What is being asked »
Print exactly, and only, the lines running from the line containing "This screenshot has height=588, width=601." through the end of the records below.

Entries shown »
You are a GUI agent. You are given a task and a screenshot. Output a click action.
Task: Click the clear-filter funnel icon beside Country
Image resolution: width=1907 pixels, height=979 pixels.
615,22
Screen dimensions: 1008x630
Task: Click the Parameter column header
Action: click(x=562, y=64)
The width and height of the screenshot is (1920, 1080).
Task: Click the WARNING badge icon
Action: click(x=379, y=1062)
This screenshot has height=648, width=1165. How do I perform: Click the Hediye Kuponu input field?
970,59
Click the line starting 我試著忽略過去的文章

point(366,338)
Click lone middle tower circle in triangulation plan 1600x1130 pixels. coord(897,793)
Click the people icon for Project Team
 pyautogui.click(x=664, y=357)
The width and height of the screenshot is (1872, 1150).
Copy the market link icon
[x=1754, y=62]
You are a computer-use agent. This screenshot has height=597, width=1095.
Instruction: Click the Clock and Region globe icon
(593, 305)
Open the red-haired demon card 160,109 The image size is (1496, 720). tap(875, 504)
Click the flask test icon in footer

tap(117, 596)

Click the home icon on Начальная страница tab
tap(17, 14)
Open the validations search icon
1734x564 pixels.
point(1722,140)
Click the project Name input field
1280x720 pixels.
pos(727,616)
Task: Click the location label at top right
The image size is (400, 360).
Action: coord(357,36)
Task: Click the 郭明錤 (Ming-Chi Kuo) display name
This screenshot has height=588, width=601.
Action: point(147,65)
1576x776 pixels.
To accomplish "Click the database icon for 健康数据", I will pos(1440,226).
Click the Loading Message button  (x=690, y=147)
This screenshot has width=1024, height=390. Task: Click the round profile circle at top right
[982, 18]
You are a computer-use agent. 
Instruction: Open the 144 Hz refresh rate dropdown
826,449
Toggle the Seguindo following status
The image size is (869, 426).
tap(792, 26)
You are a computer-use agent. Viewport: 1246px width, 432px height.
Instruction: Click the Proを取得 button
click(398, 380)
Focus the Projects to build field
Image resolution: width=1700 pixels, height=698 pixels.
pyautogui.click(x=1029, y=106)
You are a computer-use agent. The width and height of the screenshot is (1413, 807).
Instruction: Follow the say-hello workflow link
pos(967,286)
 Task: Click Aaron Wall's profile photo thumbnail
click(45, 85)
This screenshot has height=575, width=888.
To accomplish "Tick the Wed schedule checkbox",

Task result »
This screenshot has height=588, width=601.
Action: point(147,65)
1576x776 pixels.
To accomplish "Click the database icon for 健康数据", I will pos(1440,226).
Click the Loading Message button  (x=690, y=147)
This screenshot has width=1024, height=390. Task: Click the round profile circle at top right
[982, 18]
You are a computer-use agent. 
Instruction: Open the 144 Hz refresh rate dropdown
826,449
Toggle the Seguindo following status
The image size is (869, 426).
tap(792, 26)
You are a computer-use agent. Viewport: 1246px width, 432px height.
Instruction: Click the Proを取得 button
click(398, 380)
Focus the Projects to build field
Image resolution: width=1700 pixels, height=698 pixels.
pyautogui.click(x=1029, y=106)
You are a computer-use agent. The width and height of the screenshot is (1413, 807).
Instruction: Follow the say-hello workflow link
pos(967,286)
 Task: Click Aaron Wall's profile photo thumbnail
click(45, 85)
This screenshot has height=575, width=888.
To accomplish "Tick the Wed schedule checkbox",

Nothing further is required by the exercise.